(Item coordinate data)
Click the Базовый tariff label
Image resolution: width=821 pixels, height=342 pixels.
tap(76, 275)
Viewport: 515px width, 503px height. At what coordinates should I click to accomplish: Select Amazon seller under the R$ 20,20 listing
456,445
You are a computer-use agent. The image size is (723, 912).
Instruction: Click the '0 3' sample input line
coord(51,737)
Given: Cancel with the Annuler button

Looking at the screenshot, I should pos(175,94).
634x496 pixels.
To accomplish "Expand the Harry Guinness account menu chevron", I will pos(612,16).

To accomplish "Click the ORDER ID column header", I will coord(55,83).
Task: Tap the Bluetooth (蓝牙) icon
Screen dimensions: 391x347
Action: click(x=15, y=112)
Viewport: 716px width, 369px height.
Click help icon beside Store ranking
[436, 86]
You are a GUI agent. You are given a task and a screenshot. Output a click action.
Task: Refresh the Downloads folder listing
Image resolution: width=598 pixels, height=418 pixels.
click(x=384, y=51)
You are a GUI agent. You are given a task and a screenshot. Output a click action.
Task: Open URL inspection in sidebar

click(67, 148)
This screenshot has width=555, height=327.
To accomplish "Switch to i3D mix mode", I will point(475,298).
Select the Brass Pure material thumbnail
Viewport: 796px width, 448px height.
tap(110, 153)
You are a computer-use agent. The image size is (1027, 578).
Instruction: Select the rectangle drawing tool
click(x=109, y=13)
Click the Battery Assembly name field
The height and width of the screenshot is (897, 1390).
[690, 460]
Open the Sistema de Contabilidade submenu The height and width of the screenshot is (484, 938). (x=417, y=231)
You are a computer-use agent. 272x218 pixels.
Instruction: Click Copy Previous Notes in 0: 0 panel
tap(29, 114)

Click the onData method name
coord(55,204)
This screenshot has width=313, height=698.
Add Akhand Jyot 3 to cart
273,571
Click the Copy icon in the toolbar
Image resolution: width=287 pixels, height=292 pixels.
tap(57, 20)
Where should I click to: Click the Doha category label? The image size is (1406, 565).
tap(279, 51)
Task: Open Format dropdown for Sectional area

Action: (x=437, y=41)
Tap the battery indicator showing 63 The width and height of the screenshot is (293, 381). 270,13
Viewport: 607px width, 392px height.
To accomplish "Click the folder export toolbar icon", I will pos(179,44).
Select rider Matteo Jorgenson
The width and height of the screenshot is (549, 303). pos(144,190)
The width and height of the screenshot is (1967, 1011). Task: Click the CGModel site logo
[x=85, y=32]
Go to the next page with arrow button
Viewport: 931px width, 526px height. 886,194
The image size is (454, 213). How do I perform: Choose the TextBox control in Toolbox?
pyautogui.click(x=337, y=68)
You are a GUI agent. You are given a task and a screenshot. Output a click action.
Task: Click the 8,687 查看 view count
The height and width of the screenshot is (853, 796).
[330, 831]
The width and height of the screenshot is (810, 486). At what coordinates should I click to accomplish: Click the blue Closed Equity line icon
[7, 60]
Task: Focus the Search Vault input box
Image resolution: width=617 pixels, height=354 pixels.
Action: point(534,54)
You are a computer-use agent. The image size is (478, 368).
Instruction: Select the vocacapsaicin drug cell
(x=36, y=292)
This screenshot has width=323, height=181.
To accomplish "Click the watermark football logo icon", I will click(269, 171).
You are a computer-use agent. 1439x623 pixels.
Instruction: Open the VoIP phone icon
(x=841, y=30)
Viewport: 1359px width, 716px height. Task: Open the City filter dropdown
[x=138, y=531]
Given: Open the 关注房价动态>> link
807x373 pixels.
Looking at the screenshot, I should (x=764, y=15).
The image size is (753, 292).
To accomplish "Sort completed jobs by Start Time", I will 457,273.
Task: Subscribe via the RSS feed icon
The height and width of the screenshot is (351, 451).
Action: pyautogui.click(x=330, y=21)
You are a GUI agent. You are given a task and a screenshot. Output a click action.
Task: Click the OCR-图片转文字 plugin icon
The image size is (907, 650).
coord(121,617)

◆ Task to carry out ◆
How many lines in the entries above contain the string "toolbar"? Case matters, and the answer should be the number alone.

◆ Output of the task ◆
2